SEC Settles First Cases Involving Fair Disclosure | AccountingWEB

SEC Settles First Cases Involving Fair Disclosure

The U.S. Securities and Exchange Commission announced the results of three test cases involving illegal selective disclosures of material information to analysts or institutional investors. Under Regulation Fair Disclosure (Reg FD), which took effect two years ago, companies are required to release information to the public at the same time they provide it to securities professionals.

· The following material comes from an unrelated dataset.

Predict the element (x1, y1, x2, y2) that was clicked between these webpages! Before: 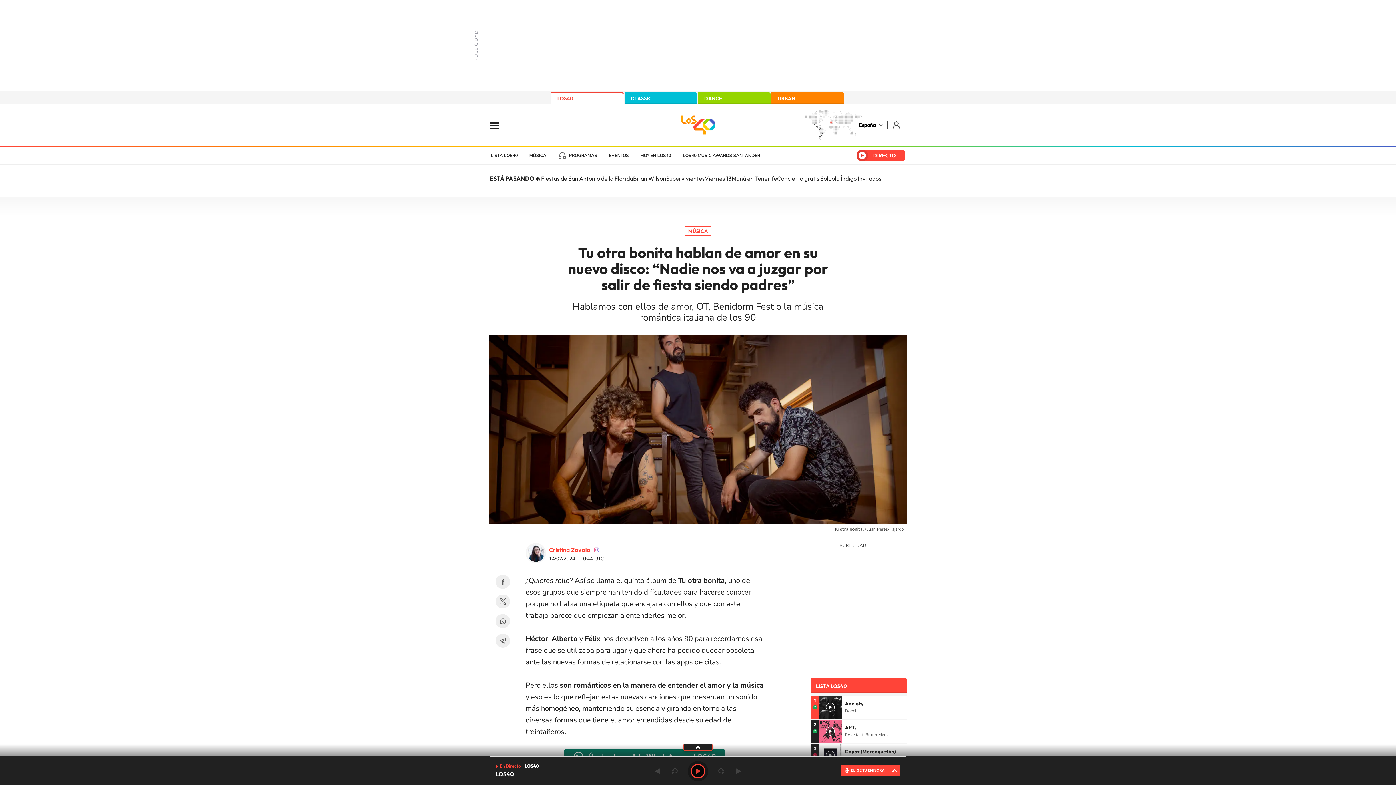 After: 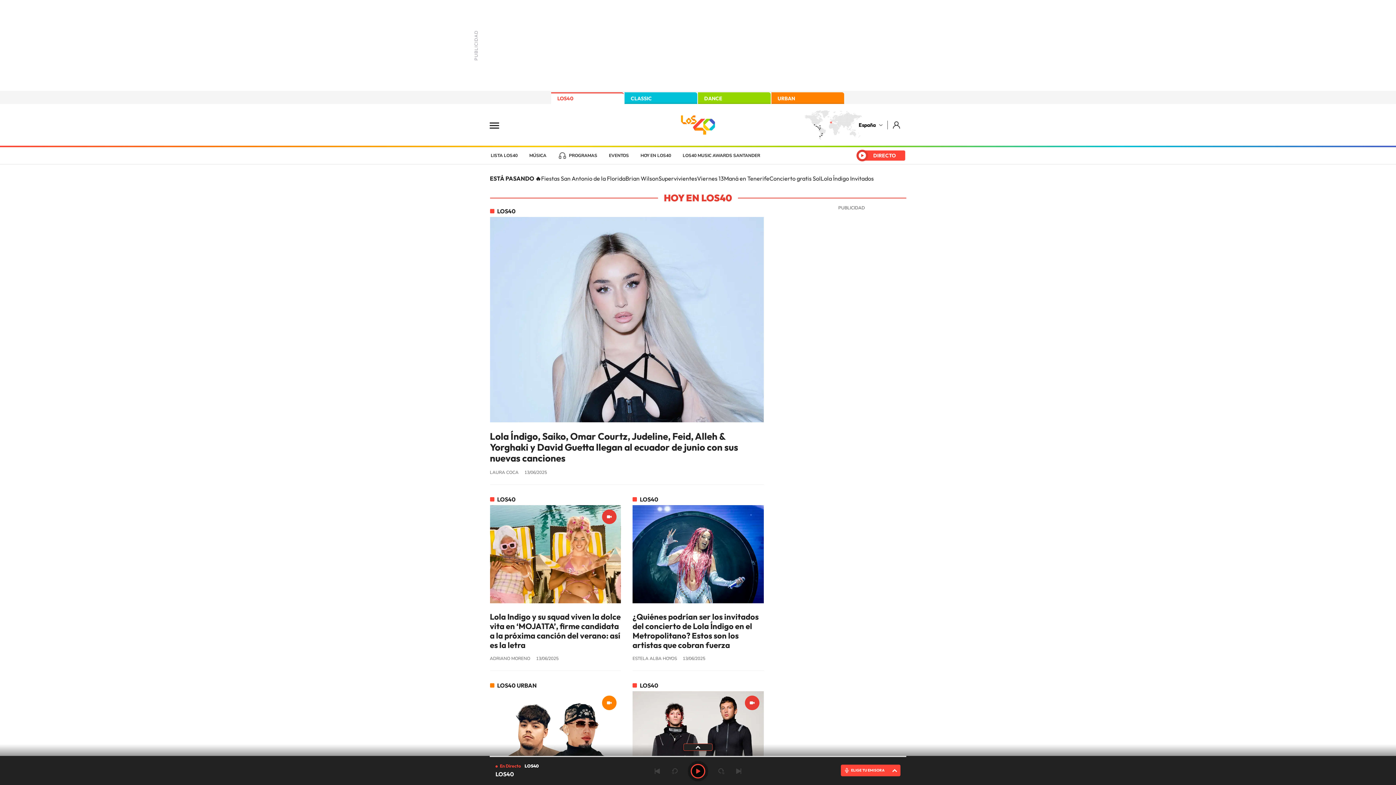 Action: bbox: (672, 112, 723, 137) label: LOS40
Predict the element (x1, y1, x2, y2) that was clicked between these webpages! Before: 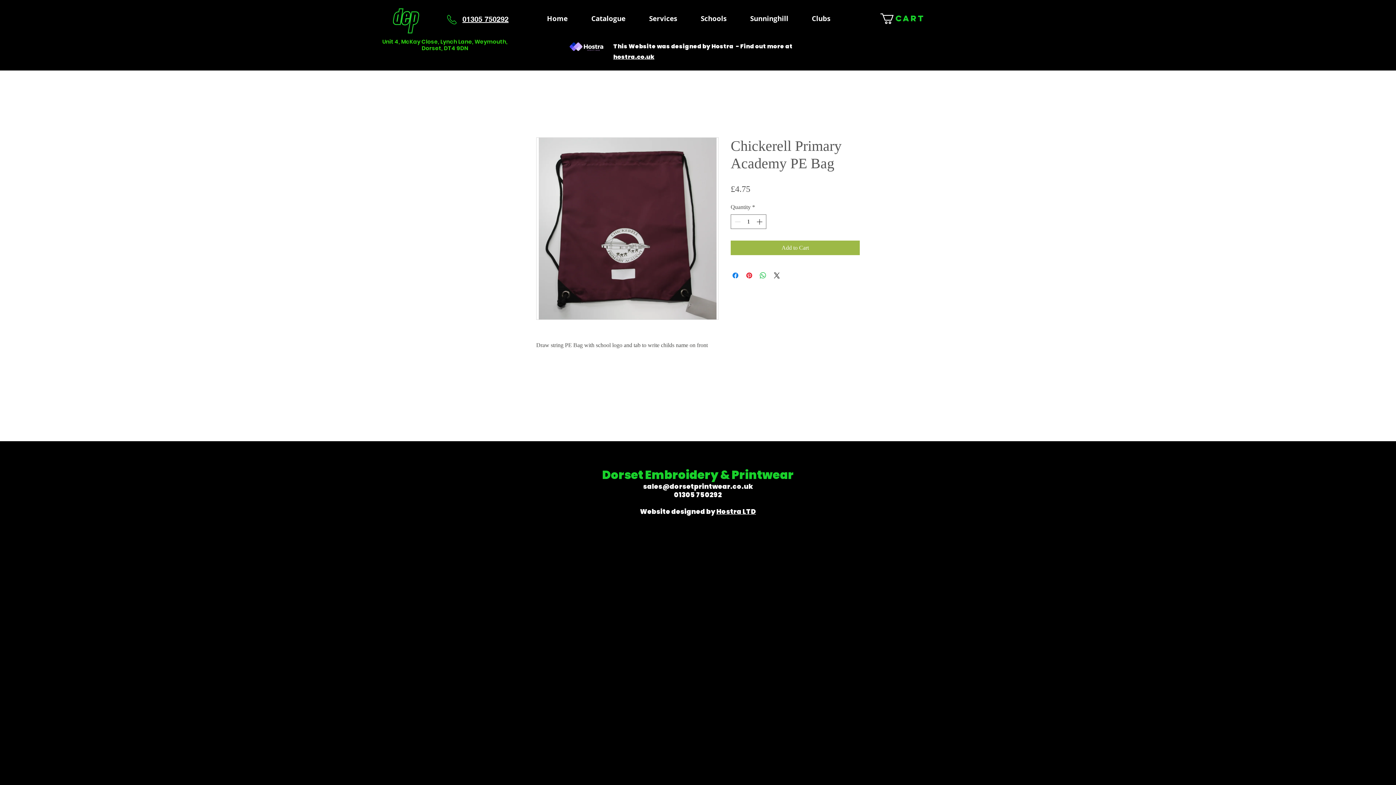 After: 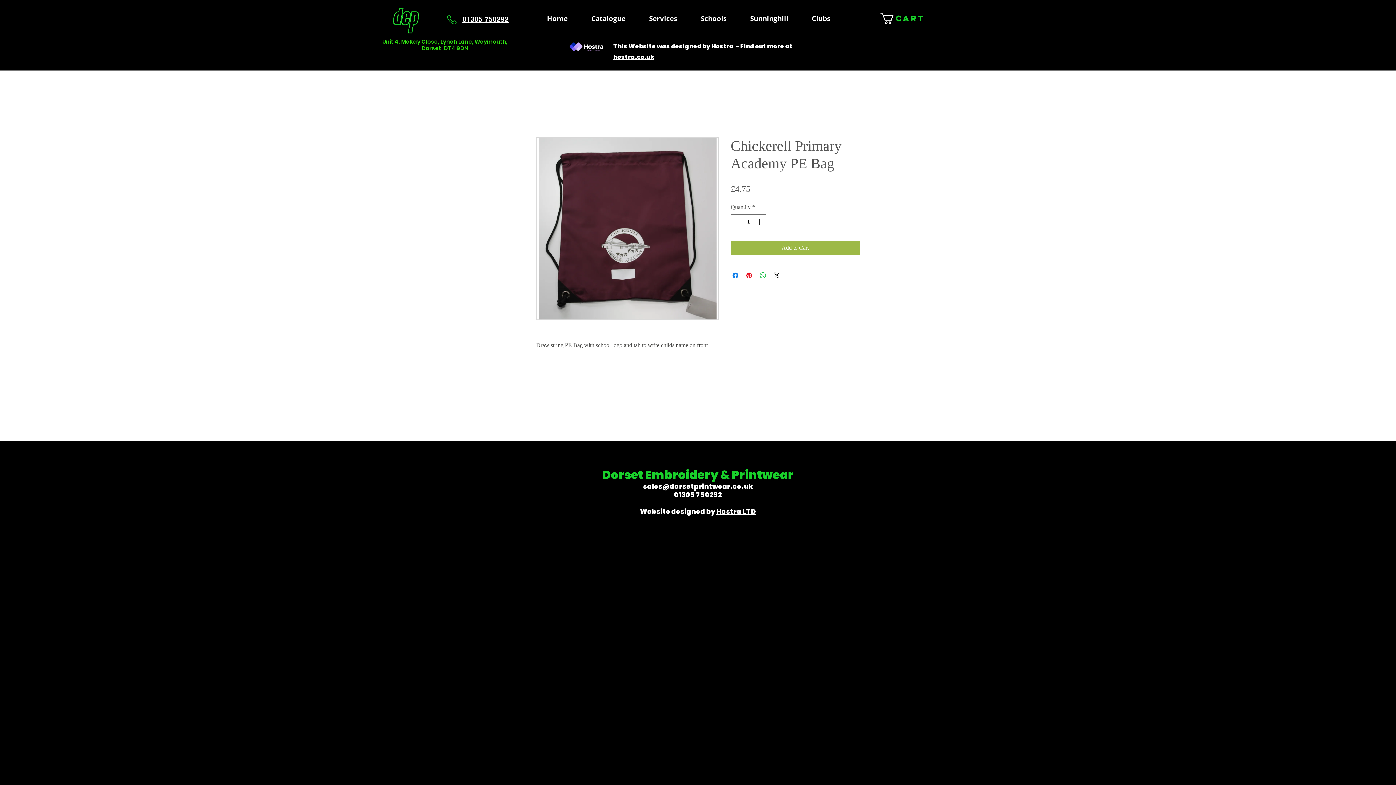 Action: label: sales@dorsetprintwear.co.uk bbox: (643, 482, 753, 491)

Highlights of the three test cases and their resolution:

  • Siebel Systems paid a $250,000 fine. The SEC charged that the CEO had made positive remarks at an invitation-only technology conference, after having made negative statements three weeks earlier in a public conference. The positive remarks led to a rise of approximately 20% in the company's stock price on the day of the conference. The SEC said the Director of Investor Relations knew the conference would not be simultaneously broadcast to the public, but failed to advise the CEO of this fact.

  • Raytheon agreed to a cease-and-desist order. The SEC charged that the CFO had selectively disclosed quarterly and semi-annual earnings guidance to sell-side analysts. Specifically, the CFO said the company would generate one-third of its earnings per share (EPS) in the first half of 2001 and the remaining two-thirds in the second half. He also counseled analysts that their estimates were "too high," "aggressive" or "very aggressive." According to the SEC's complaint, the disclosures were made during one-on-one calls with analysts. After these conversations, the analysts revised their estimates.

  • Secure Computing consented to a cease-and-desist order. The SEC said the company's CEO had disclosed information about a significant contract to portfolio managers at two institutional advisers. The contract was later announced to the public after the markets closed. But the SEC said investors who sold stock in the company prior to the announcement had been unfairly penalized because they were denied information that might have affected their investment decisions.

All three companies consented to the settlements without admitting or denying the SEC's allegations. Former SEC Commissioner Edward Fleischman said, "these are not tough penalties. It's a trumpet, telling everybody to watch out, don't get caught in these situations."

In contrast, however, the SEC said it decided not to file charges against Motorola because the company sought the advice of its in-house lawyer before making any selective disclosures. The Commission found the lawyer's advice was erroneous, but the company acted in good faith.